Celeste Kirschner, director
AMA Department of Coding and Nomenclature
Fax: 312-464-5762
Email: celeste_kirschner@ama-assn.org

Joyce Nurenburg
MSMS reimbursement ombudsman
Fax: 517-336-5797
Email: jnurenberg@msms.org

Re: Evaluation and Management Documentation Coding Guidelines

Dear Ms. Kirschner:

Practicing physicians have been asked for comments concerning the above guidelines by April 3, 1998.  This is submitted in response and we appreciate the opportunity.  All references are to the Documentation Guidelines for Evaluation and Management Services from November 1997.

The rationales within the “Introduction” and  “General Principles of Medical Record Documentation” are reasonable and will serve as the strategic objectives for the remainder of this paper.  An outline of the objectives is important as a filter to judge various tactics.  If a tactic enhances the objectives it is used.  If a tactic detracts from the objectives it needs to be modified or removed.  It is within that context the following was generated.

The section “Documentation of History” is confusing for two reasons.

1.        Nomenclature:  Two different comparisons of magnitudes are made.  The first is the type of history with the divisions of  “Problem Focused, Expanded Problem Focused, Detailed and Comprehensive”.  The second is a comparison of elements by  “Brief, Pertinent, Problem Pertinent, Extended, and Complete”.  These words are ambiguous because they have indistinct boundaries of meaning.  What is needed is to replace these words with say “small, medium, and large”.  When more than three divisions are desired, subdivisions should be made with the root words.  For example, split medium into medium-small and medium-large.  This way everyone understands the concept the other person is trying to convey and easily remembers the format.

2.        Organization:  First there is a comparison of magnitude (type), then a division of function (elements) then a second comparison of magnitude.  The divisions should be “functional then magnitude” or “magnitude then functional” and not “ magnitude then functional then magnitude” which is difficult to follow.  What it appears you are trying to say is that a small history has small elements.

That section is much clearer as (page 5):

HPI          ROS              PFSH             Type of History

small        small/0           small/0            small

medium   medium          medium          medium

large        large               large               large

 

The “Chief Complaint” is fine.

The “History of Present Illness” (page 7) is easier to remember as:
“what, where, when, how, why, while, how much and how long” 

Comments relative to “ROS”, “PFSH”,  “General Multi-System Examination” and “Documentation of the Complexity of Medical Decision Making” are as follows.

The medical record documentation is in effect a model of the health care delivered and while no model is an exact representation of the real events there are different ways of looking at the same thing.  Prior to 1850 objects were studied in terms of their “magnitude”.  Since that time it has become apparent a deeper understanding of an object is in terms of its “structure”.  The structure in turn depends on the functions it contains.  Everyone intrinsically understands this process by viewing an object more in terms of what it does (function) than in terms of its appearance (form).

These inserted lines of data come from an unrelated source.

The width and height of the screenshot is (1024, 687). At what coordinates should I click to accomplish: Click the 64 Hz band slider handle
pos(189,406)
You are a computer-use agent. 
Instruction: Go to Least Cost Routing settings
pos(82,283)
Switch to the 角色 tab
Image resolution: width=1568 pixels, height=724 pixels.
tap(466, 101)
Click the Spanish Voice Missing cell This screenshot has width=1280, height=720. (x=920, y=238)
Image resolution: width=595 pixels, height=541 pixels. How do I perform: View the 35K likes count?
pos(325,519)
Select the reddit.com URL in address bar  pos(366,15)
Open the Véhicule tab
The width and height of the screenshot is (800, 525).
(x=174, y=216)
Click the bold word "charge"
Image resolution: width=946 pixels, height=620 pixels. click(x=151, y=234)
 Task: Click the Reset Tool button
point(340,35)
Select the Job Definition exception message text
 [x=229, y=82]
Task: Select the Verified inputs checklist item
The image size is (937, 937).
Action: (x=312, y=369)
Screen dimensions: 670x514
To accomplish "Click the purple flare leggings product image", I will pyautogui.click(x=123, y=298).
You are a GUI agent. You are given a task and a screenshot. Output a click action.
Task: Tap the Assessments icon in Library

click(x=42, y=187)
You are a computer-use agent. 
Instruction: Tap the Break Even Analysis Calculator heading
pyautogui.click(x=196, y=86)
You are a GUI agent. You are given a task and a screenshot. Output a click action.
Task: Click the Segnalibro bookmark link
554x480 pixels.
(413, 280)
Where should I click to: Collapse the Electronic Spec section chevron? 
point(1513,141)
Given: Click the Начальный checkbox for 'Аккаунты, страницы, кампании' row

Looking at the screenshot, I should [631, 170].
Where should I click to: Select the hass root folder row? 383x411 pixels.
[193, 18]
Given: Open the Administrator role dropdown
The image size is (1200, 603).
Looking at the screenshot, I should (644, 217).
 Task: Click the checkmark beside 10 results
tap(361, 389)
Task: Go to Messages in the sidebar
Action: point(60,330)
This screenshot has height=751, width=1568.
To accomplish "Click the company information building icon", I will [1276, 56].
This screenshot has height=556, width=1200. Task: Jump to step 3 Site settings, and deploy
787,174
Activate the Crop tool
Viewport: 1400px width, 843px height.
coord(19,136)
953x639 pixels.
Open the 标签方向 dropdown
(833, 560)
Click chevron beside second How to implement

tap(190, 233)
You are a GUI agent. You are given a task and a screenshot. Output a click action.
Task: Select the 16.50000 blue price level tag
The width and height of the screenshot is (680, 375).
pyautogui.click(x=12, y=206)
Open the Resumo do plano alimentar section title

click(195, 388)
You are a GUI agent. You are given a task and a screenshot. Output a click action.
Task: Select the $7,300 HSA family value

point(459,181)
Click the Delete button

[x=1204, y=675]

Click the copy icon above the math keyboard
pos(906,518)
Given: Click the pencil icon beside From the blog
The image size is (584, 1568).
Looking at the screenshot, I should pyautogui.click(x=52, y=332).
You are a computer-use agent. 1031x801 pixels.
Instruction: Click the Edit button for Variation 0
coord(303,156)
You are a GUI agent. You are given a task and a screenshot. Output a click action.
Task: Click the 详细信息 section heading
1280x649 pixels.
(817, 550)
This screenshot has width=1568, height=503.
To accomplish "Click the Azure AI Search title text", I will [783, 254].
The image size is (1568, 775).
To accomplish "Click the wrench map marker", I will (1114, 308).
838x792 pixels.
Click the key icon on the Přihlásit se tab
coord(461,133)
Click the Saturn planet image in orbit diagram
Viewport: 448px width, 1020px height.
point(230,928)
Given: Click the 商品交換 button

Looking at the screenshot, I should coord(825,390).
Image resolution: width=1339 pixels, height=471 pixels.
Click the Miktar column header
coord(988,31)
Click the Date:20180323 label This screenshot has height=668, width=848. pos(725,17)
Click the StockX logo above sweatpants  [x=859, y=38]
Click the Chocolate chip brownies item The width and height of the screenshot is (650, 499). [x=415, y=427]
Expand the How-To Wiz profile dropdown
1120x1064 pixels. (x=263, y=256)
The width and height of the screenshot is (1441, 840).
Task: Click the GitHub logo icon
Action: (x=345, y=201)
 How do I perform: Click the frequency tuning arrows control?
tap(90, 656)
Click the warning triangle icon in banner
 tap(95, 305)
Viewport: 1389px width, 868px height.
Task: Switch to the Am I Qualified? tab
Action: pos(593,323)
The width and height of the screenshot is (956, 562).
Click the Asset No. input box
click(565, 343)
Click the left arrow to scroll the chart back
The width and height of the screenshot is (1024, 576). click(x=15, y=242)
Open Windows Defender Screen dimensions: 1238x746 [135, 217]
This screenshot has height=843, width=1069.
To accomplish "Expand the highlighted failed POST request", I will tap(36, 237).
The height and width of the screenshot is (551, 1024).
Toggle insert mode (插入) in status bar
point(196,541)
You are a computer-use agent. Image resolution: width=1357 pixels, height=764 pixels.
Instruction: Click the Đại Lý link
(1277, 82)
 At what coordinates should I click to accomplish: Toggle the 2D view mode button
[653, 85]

Comparisons of magnitudes are important but they not as revealing as classification by function.

The structure of the “Documentation Guidelines” is one of magnitude instead of function.  There are no intrinsic limits to magnitudes and boundaries are arbitrary.  As a result conflicts arise over territorial considerations rather than a study of the processes involved.  The section on medical decision making alludes to the functional changes each physician makes to the patient over time but then confuses complexities and amounts.

As an example, it is natural for a trained practitioner to see a patient and generate many “bullets” and then discard most of them as not pertinent. You perceive this process, usually interpreted as intelligence, as fraud and abuse.  The immediate options are either not to charge for the expertise or go back and reconstruct all the irrelevancies.  The approach of capturing relevant data by capturing all data is inefficient. Worse, it encourages stockpiling of ammunition not for patient care, but to shoot for maximal reimbursement.

A better solution is to change the structure.  Functions have the fundamental constraint of a singular output.  This allows a great deal of utility, understanding and basis for study.  Since the prevention, making, modifying and removing diagnoses are the important functions, the documentation should indicate the necessary and sufficient conditions needed by the individual practitioner for those purposes.

The next question then of course becomes the definition of those conditions.  No two people use the same inputs to generate a given output.  This fact has interesting consequences.  The nihilistic approach of denying care does not produce the appropriate output while at the same time the least complex inputs to reach an output are the most efficient.  Since there are multiple outputs, the situation is not quite so simple but the pattern is clear.  Thus, what is appropriate, is to reward the physicians who generate the fewest “bullets” of exams, labs, treatments etc for the desired outputs, not the other way around as you have done.

 

June 25, 2002 

The May meeting of the HHS Advisory Committee on Regulatory Reform has recommended the E&M guidelines be abolished without suggesting an alternative. The above letter has earlier musings but while criticisms are easy, solutions are difficult. 

Consider an analogy of medical positions and moves to chess positions and moves. For any position, there are many possible moves, while each move generates a new position. Chess is played using a relative value of positions. Consequently, the evaluation of a move becomes the difference between the beginning and subsequent positions.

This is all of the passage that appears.